C'était à l'heure du thé, à La Coupole.
Le matin,
je m'éveille en chantant
L'exception qui confirme la règle : Le matin, je m'éveille
en chantant. La seule chanson de Guy Béart qui soit de complète
fiction. Il ne s'est jamais réveillé en chantant.
Quand il s'éveille et qu'il est de bonne humeur, après avoir
pris le temps de boire plusieurs tasses de café, Guy Béart bavarde
avec Fernand, Un ami des plus fidèles que ce Fernand ! C'est un arbre
tout près de sa fenêtre et qui a la gentillesse de lui répondre
de temps en temps !
Par contre quand il est de mauvaise humeur; Guy entreprend de « s'engueuler
» avec un ennemi intime : ce mur qui est face nord et qui a les froides
répliques de son exposition.
Puisque nous en sommes aux confidences, ajoutons que le soir, Guy ne danse
pas pour aller au lit. Il ne s'agissait là que d'écrire une
chanson gaie pour le film Pierrot La Tendresse avec Michel Simon et
Claude Brasseur. La seule petite note vraie est cette « bombe vengeresse
qui un jour fera tout sauter » ; cette terreur de l'Apocalypse que Guy
a glissé là dans la gaieté la plus débridée.
Les bras
d'Antoine
Tout aussi gais, ces « Bras d'Antoine » dédiés à
Antoine Blondin que Guy avait entendu ou croit avoir entendu
dire à une femme malade du chagrin des délaissées : «
On ne pleure pas dans les bras d'Antoine ».

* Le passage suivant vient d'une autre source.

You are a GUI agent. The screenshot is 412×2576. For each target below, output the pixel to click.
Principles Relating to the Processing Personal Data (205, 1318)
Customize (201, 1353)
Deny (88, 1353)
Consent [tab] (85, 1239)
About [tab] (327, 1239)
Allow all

Zizi Jeanmaire créa la chanson en dansant le tango. Juste en ces temps
où les vociférations du twist prenaient possession des ondes
et où Guy, aidé de quelques amis, s'évertua à
relancer le tango latin, feutré, propice aux rencontres et au calme.
Une chanson-gag qui correspondait à cette relance humoristique symbolisée
par une petite phrase : « Je t'aime se crie au fond d'un micro ».
Suez
D'un dîner avec Raoul Lévy, l'un des créateurs du mythe
Brigitte Bardot naquit Suez. Entre l'apéritif et le digestif,
Raoul raconta à Guy comment on produit un film. Par quel hasard miraculeux
en prêchant le faux pour savoir le vrai, en réunisant des fonds
fictifs, en faisant une construction complètement mystificatrice on
parvenait à une réalité qui s'appelle film. C'était
l'époque de Suez, Guy Béart en a fait ce que vous savez avec
une chute sur Panama pour manifester un certain anti-américanisme et
surtout son anti-gigantimultinationalo-pompo-l'air...
Printemps
sans amour
Un Guy Béart qui venait de rompre avec C..., complètement désespéré,
désolé, persuadé que la vie allait devoir s'arrêter
là et qui se servit bassement de cette histoire d'amour pour
en faire le thème principal du film Pierrot La Tendresse. Michel
Simon prêta la juvénile rocaillosité de sa voix. Ce fut
la rencontre exceptionnelle pour ce qui restera l'une des plus belles chansons
d'amour. Dans ce domaine, où il y a tant de concurrence...
Les
grands principes
1963, c'est le temps où Guy vivait avec une hippie avant la lettre,
un mai 1968 avant la lettre. Une belle qui parlait tout le temps, avec beaucoup
de slogans, beaucoup de justifications qui plongeait le couple dans le verbalisme
révolutionnaire, la logomachie et autre parlite aiguë. Après
l'énoncé de tous ses grands principes, la belle finissait toujours
par faire le contraire de tout ce qu'elle avait proclamé. D'où
la chanson totalement vécue mais transposée : Les grands
principes et les grands sentiments.
Qui suis-je
?
Guy Béart à la recherche d'une identité : Qui suis-je
? Pourquoi est-on ? Qui est-on ? Que fait-on ? Pourquoi le fait-on ? Chanson
prémonitoire, actualisée par Mai 1968 et ré-actualisée
par les nouveaux philosophes. D'une centaine de couplets, il ne reste que
les mots essentiels. Ceux qui sont la marque de la jeunesse d'aujourd'hui.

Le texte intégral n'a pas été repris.